He served as Head of the Electrical engineering department at Indian Institute of Science, Bangalore, as the founding Principal of Government Engineering College, Jabalpur, the oldest technical institution in central India, where he established the first Electronics & Telecommunications engineering department of India, and as the first Dean of the Faculties of Engineering of the University of Saugor and the University of Jabalpur. The State Technological University of Madhya Pradesh has instituted a gold medal in his memory.

=== Research ===
Post retirement from academia, he joined the Defence Research and Development Organisation, in 1959, upon request of the then Defence Minister of India, V K Krishna Menon, as Dy. Chief Scientific Officer. During his tenure at DRDO, he was responsible for the founding of three major research laboratories of DRDO, viz., Electronics and Radar Development Establishment (LRDE) Bengaluru, Defence Electronics Research Laboratory (DLRL) Hyderabad and the Defence Research and Development Laboratory (DRDL) Delhi. He served as the first Director of the Laser Science and Technology Centre (LASTEC) Delhi.

=== Professional===
He was the National Vice-President of the Institution of Engineers (India) and the Institution of Electronics and Telecommunication Engineers. He was a distinguished fellow of the Indian Academy of Sciences, and the Institution of Electronics and Telecommunication Engineers.

== Posts ==
During his career, he held the following posts:
- Lecturer, Department of Electrical Communication Engineering, Indian Institute of Science, Bangalore
- Lecturer, Department of Applied Physics, University of Calcutta
- Officer on Special Duty (Radio), Department of Commerce, Govt. of India
- Radio Controller, Department of Industries and Supply, Govt. of India
- Professor and Head of the Department of Electrical Technology at the Indian Institute of Science, Bangalore and Head of the Central Workshop
- Principal of Government Engineering College, Jabalpur
- Dean of the Faculties of Engineering of the University of Saugor and the University of Jabalpur
- Dy-Chief Scientific Officer (Electronics) Defence Research and Development Organisation
- Director of Electronics (Acting) R & D, Ministry of Defence (India).
- Technical Director, Scientific Research Cell, R & D, Ministry of Defence and Director Weapons Evaluation Est., R & D.
- Director, Scientific Liaison, Headquarters, Ministry of Defence.
- Director, Defence Science Laboratory, Metcalfe House, Delhi
- Member of Electro Technical Council, Indian Standards Institution for 4 years.
- Chairman Electronics and Telecommunication Group, and then of DIVISION, for a total period of 9 years.

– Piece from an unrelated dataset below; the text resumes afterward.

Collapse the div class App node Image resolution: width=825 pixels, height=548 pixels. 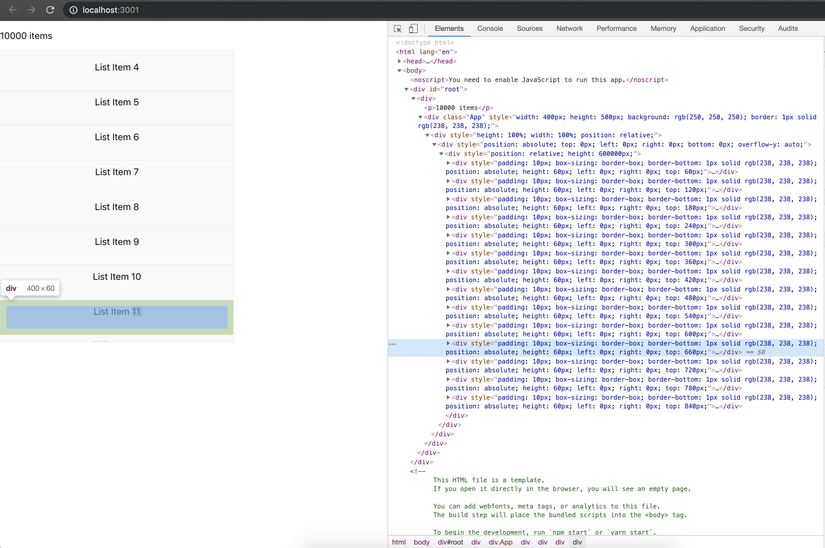click(421, 117)
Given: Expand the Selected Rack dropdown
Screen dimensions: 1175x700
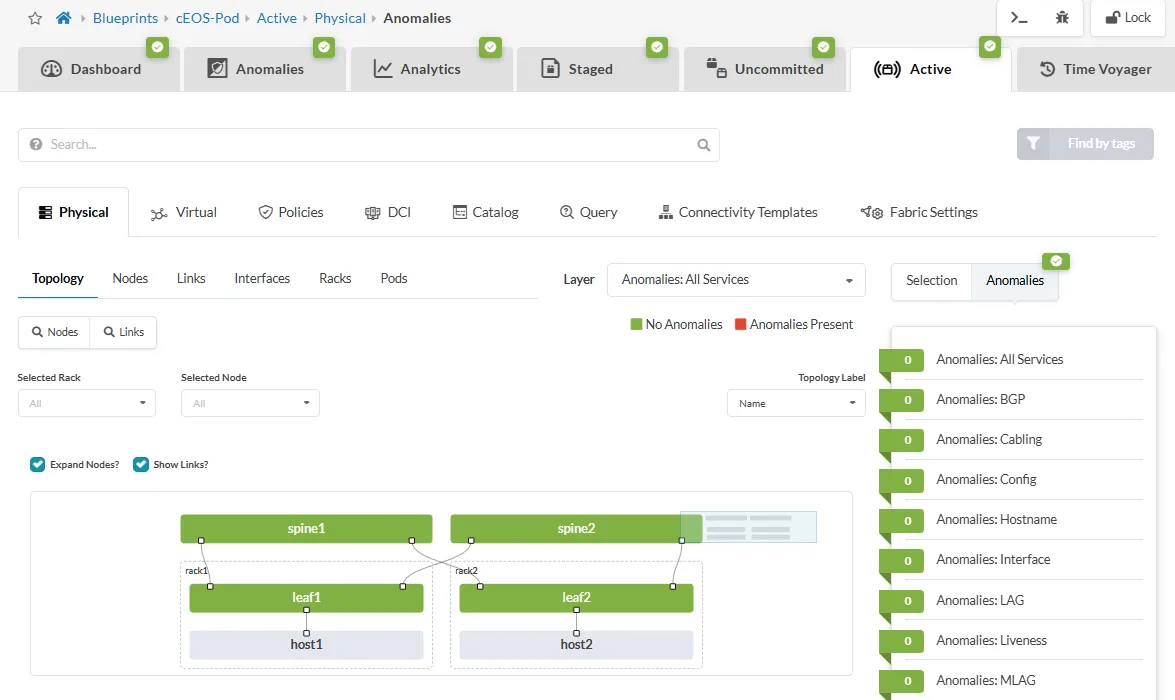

During this period, he was responsible for raising Electronics and Telecommunication Engineering Division to a major DIVISION.
- Member of Faculty of Engineering of Pune University for 3 years.
- Member of Faculty of IIT BHU for 4 years.
- Member of the Court of Nagpur University for 9 years.
- Member of the Court of Indian Institute of Science, Bangalore for 8 years.
- Member of Radio Research Committee, Government of India, 1944–47 and again 1959-63.
- Member of Defence Electronics Research Committee for 5 years.
- Member of the Defence Electronics Development Panel for 5 years.
- Convenor of Study Panels of Institution of Engineers (India) on Instrumentation and Automation for 2 years.
- Paper Setter and Examiner of Union Public Service Commission.
- National Vice-President of the Institution of Engineers (India) and the Institution of Electronics and Telecommunication Engineers

== Publications==
He contributed to more than half of India's total research in electronics and telecommunications engineering at the time

=== On Atmospherics & Electrical Interference in Radio Broadcasting in India ===
- 1. "Atmospherics at Bangalore during the Polar Year" by S.P. Chakravarti & B.H. Paranjpye (Published in Journal of Indian Institute of Science, 1934).
- 2. "Field strength of Atmospherics on Wave-lengths from 10 to 500 metres at Calcutta" by S.P. Chakravarti (published in L'onde Electrique, March 1939).
- 3. "Wave-form of Atmospherics at Calcutta" by S.P. Chakravarti. (Published in L'onde Electrique, April 1939).
- 4. "Atmospherics at Radio Broadcasting Reception at Calcutta" by S.P. Chakravarti, P.B. Ghosh & H. Ghosh (Published in Proc. IRE, Dec. 1939).
- 5. "Electrical Interference in Radio Broadcast Reception" by S.P. Chakravarti & N.L. Dutt. (Published in Indian Journal of Physics, October 1941).

=== On Radio Problems ===
- 6. "Field Strength of Delhi 3 and Delhi 4 at Calcutta during Solar Eclipse on 21st September 1941" by S.P. Chakravarti (Published in Proc. IRE, June 1943).
- 7. "On Possible Effect of Atomic Bomb Test at Bikini on Radio Reception on 25th July 1946" by S.P. Chakravarti (Published in Current Science, August 1946).
- 8. "On Echo Suppression in Radio and Wire Telephony" by S.P. Chakravarti (Published in Electro-technics 1933).
- 9. "Special Radio Test Transmissions on 12th and 13th March 1935" (In connection with Sullivan standard Frequency Equipment installed by the author at Bangalore Institute). Published in Electrotechnics, April 1935) by S.P. Chakravarti.
- 10. "A New Secrecy Device for Communication Systems" by S.P. Chakravarti. (Published in Engineering Technics, November 1954). (Paper read at Indian Telegraph Centenary Convention, New Delhi, in November 1953).
- 11. "On Jamming of Distant Radio Signals" by S.P. Chakravarti (being Chairman's address at Annual General Meeting of I.E., at New Delhi in February 1960). (Published in J. Institution of Engineers (I) in September 1960).
- 12. "On Stability in Communication Apparatus or System and its Measurements" by S.P. Chakravarti. (Published in Engineering Technics, July 1951).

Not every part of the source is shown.